BEGIN DATA SHOWN
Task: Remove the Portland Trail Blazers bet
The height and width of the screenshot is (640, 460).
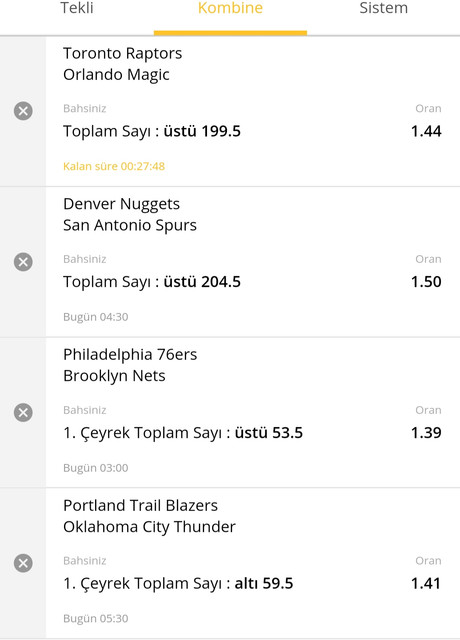Action: [23, 563]
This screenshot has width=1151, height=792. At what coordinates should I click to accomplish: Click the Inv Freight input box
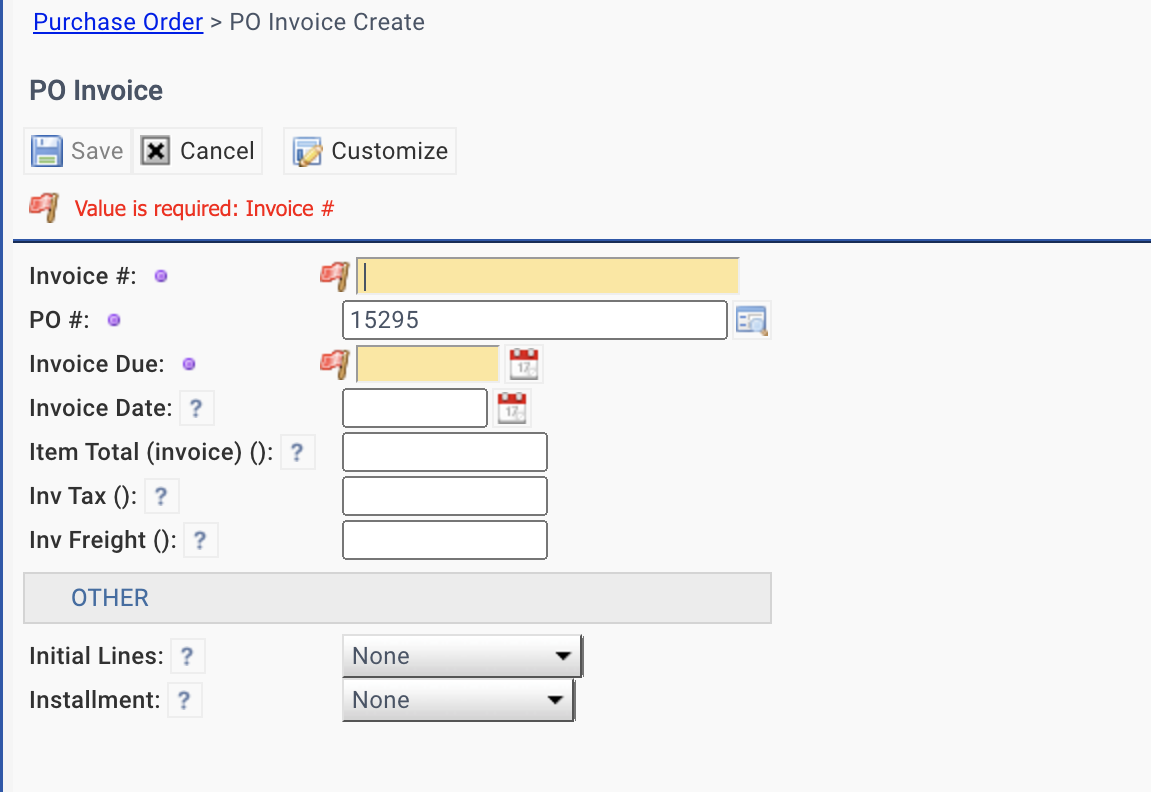pos(445,540)
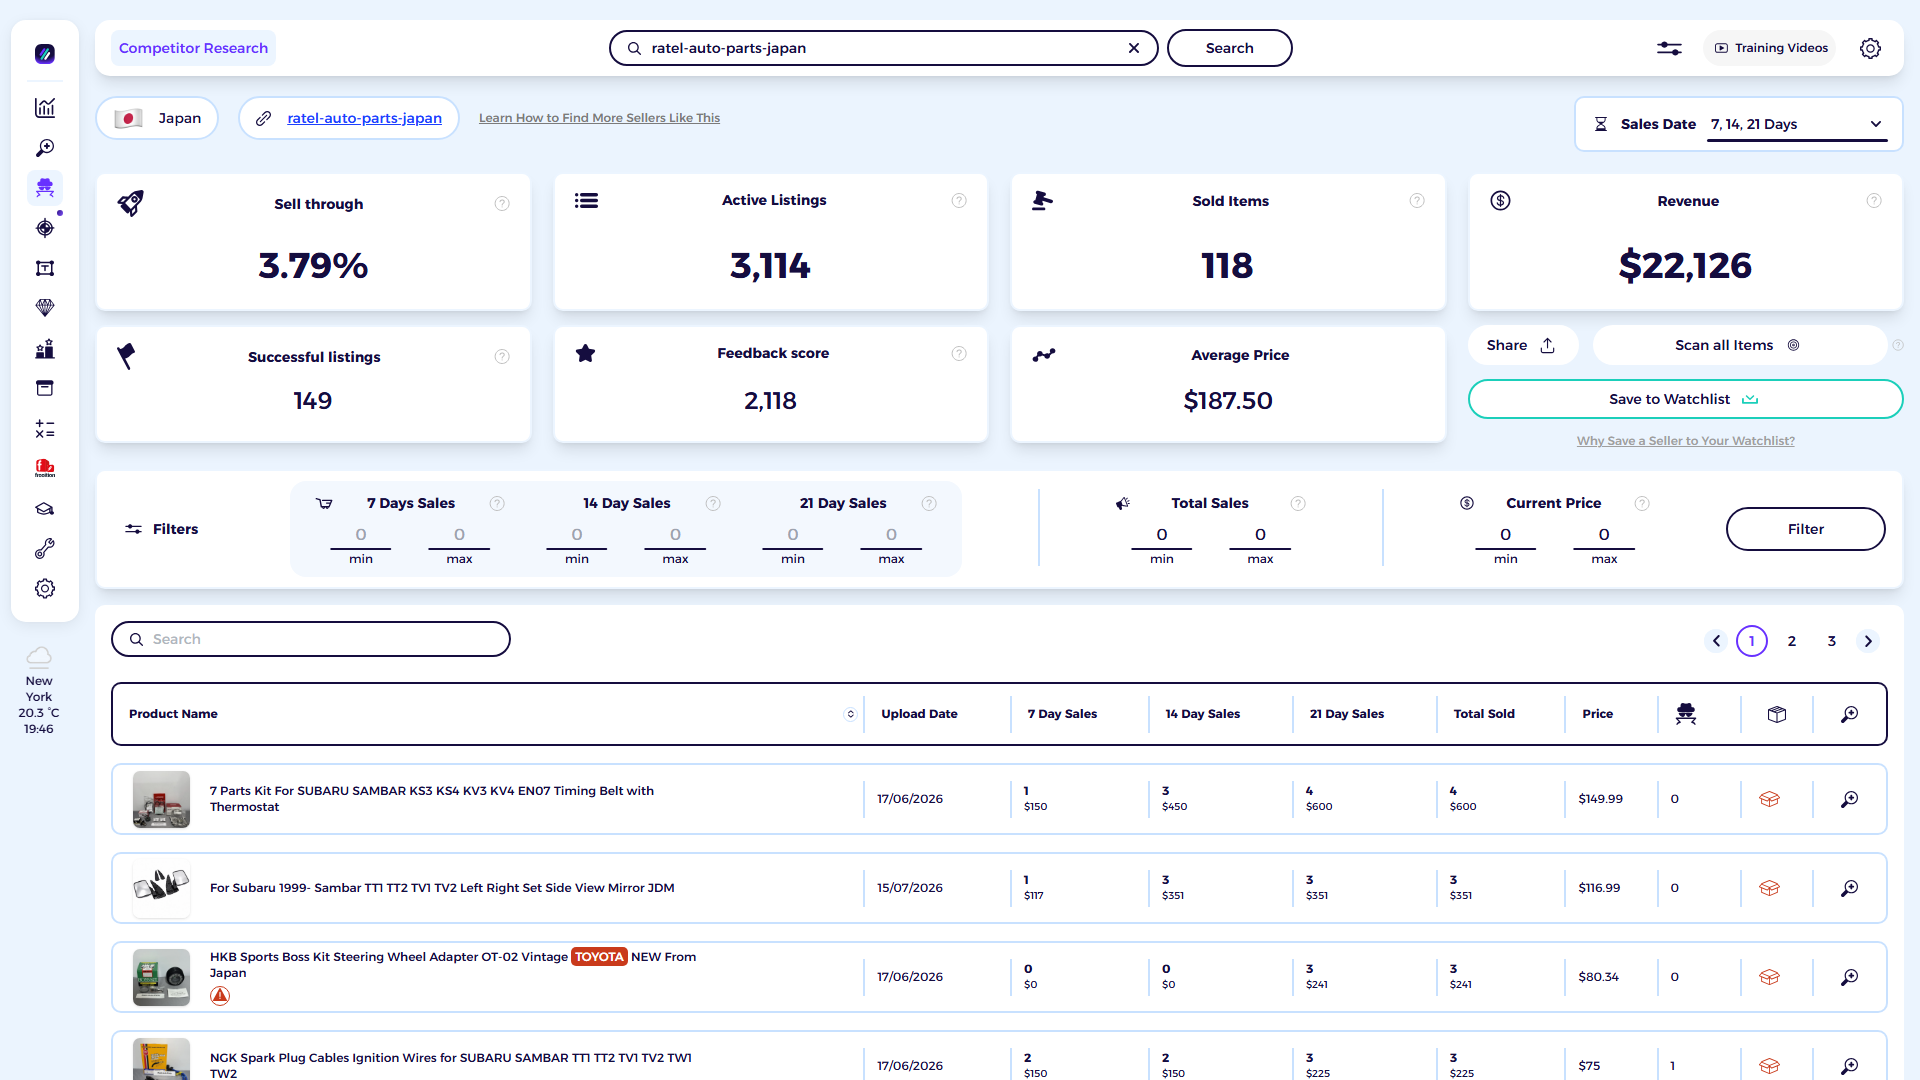Expand the Sales Date dropdown
The width and height of the screenshot is (1920, 1080).
pos(1797,124)
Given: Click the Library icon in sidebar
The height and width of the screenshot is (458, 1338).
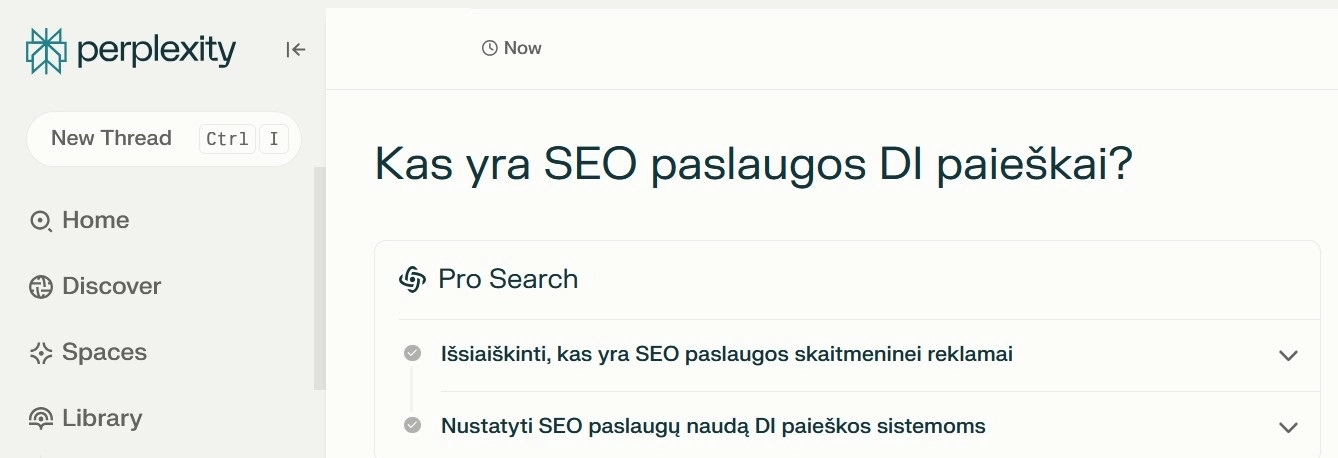Looking at the screenshot, I should [x=41, y=419].

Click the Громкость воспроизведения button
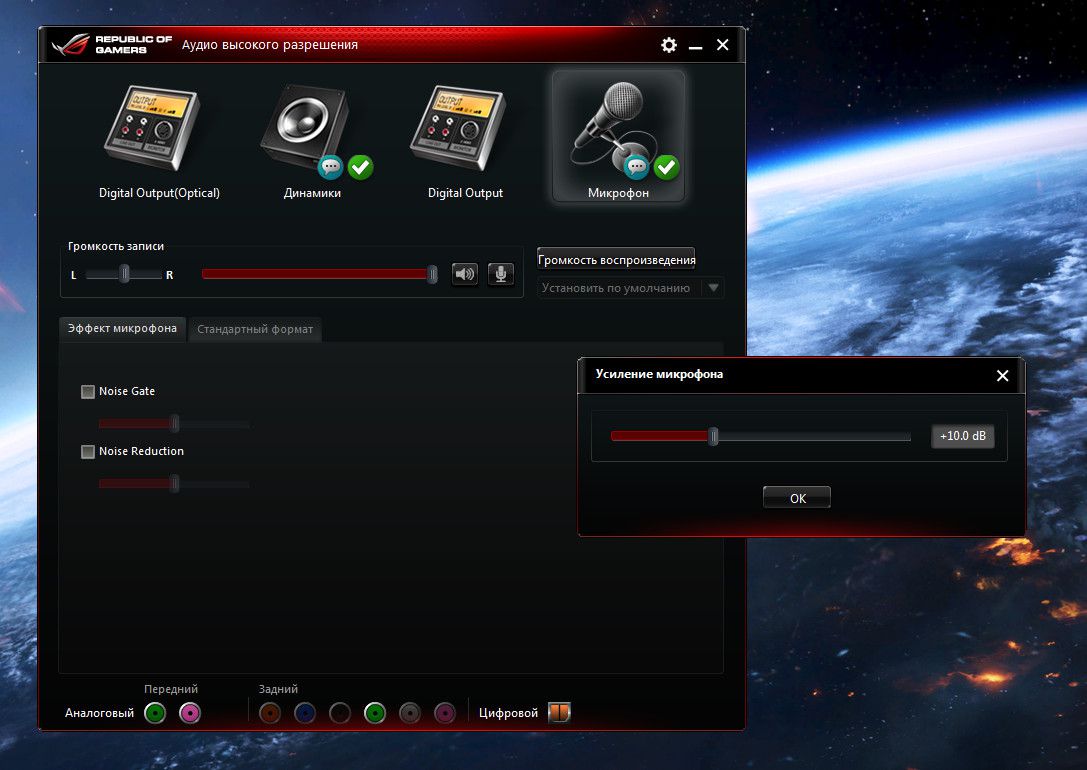(x=616, y=260)
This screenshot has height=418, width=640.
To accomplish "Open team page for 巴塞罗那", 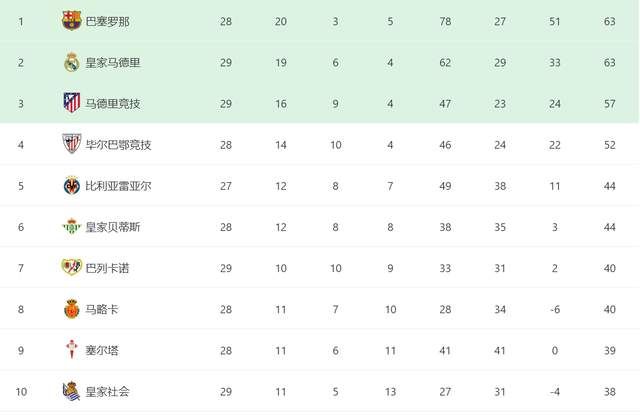I will (107, 21).
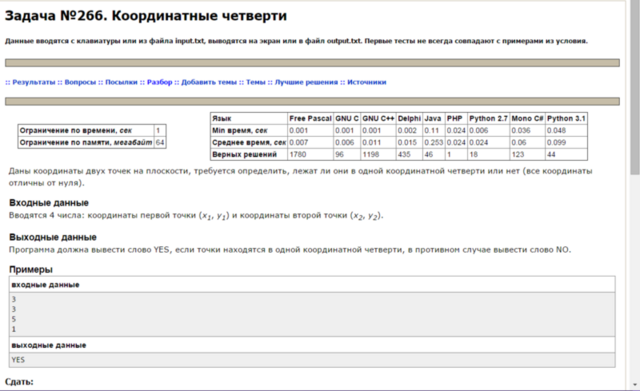This screenshot has width=640, height=391.
Task: Click the scroll down arrow at bottom right
Action: (635, 384)
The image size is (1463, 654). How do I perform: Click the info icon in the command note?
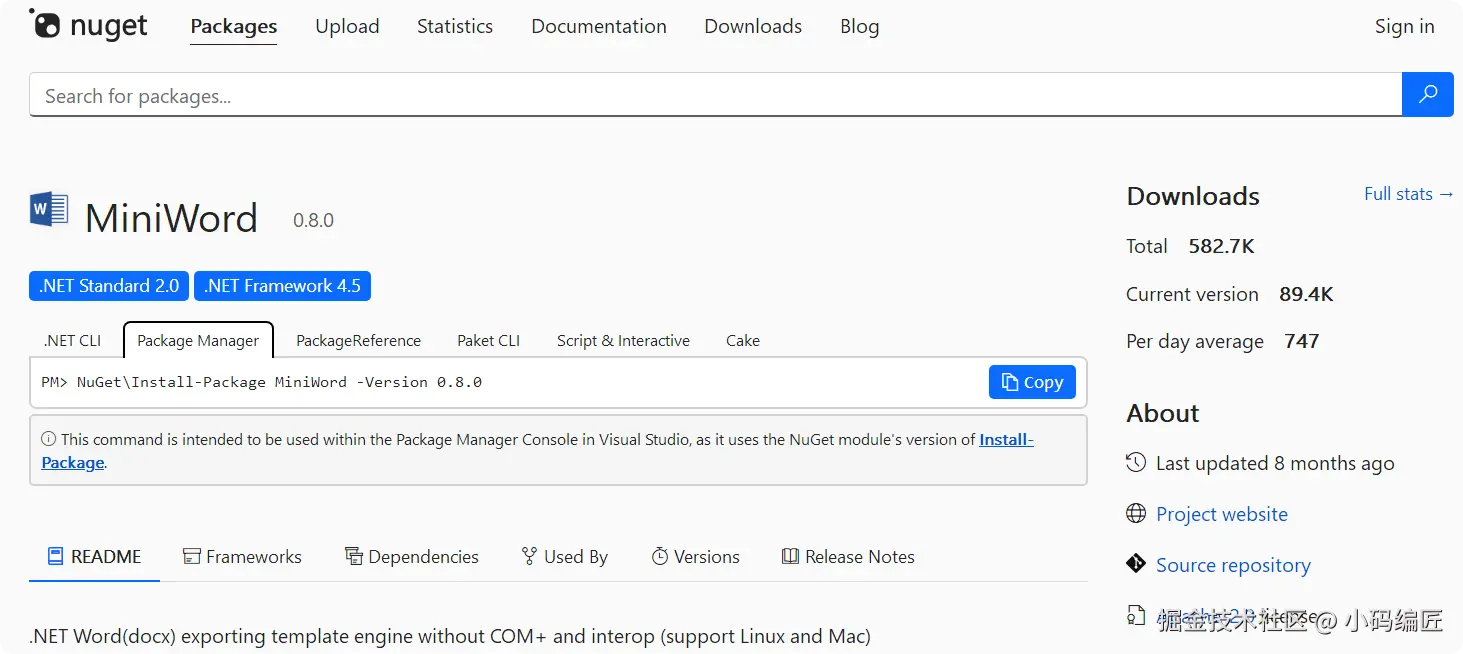[x=48, y=439]
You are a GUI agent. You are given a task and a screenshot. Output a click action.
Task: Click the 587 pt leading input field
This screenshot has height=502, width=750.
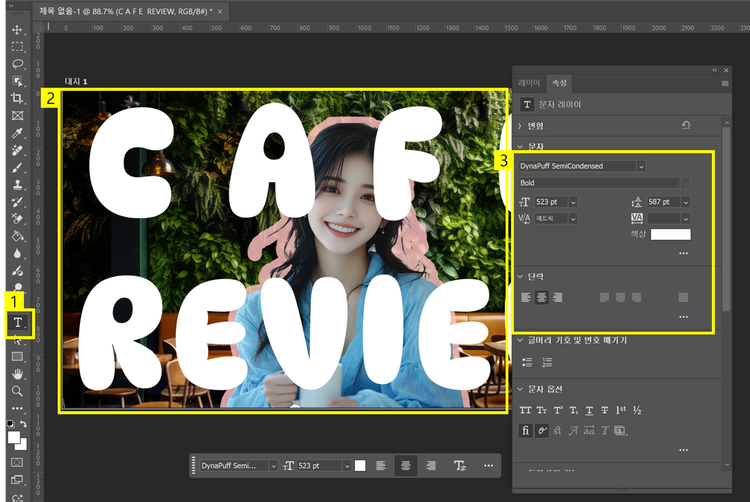click(662, 202)
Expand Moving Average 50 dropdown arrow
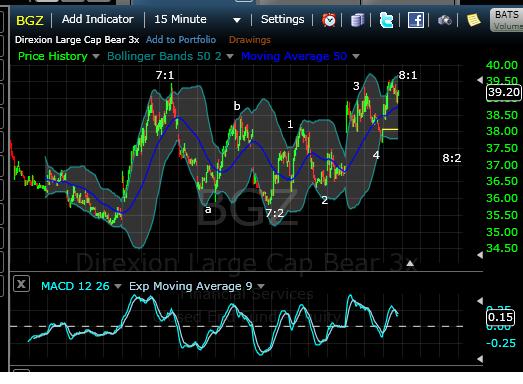 356,56
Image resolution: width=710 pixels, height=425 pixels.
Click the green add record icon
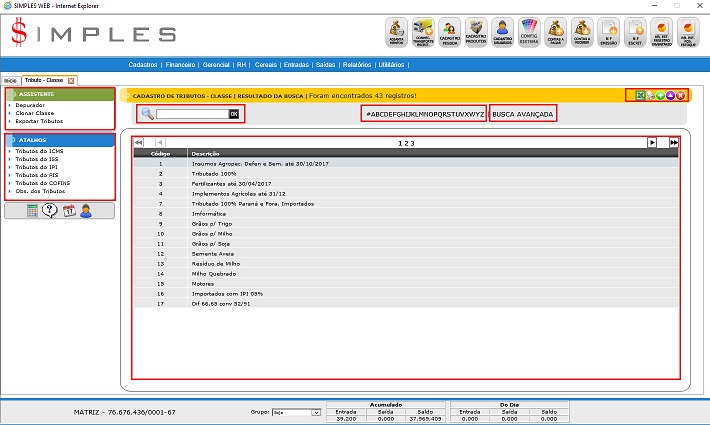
END DATA SHOWN
## WHAT IS EXPECTED
Transcribe exactly the lines from the one with "Expand Moving Average 50 dropdown arrow" to the last line of the records, both included, so that no picture appears in the copy.

## REPLY TO THE EXERCISE
Expand Moving Average 50 dropdown arrow
 356,56
Image resolution: width=710 pixels, height=425 pixels.
Click the green add record icon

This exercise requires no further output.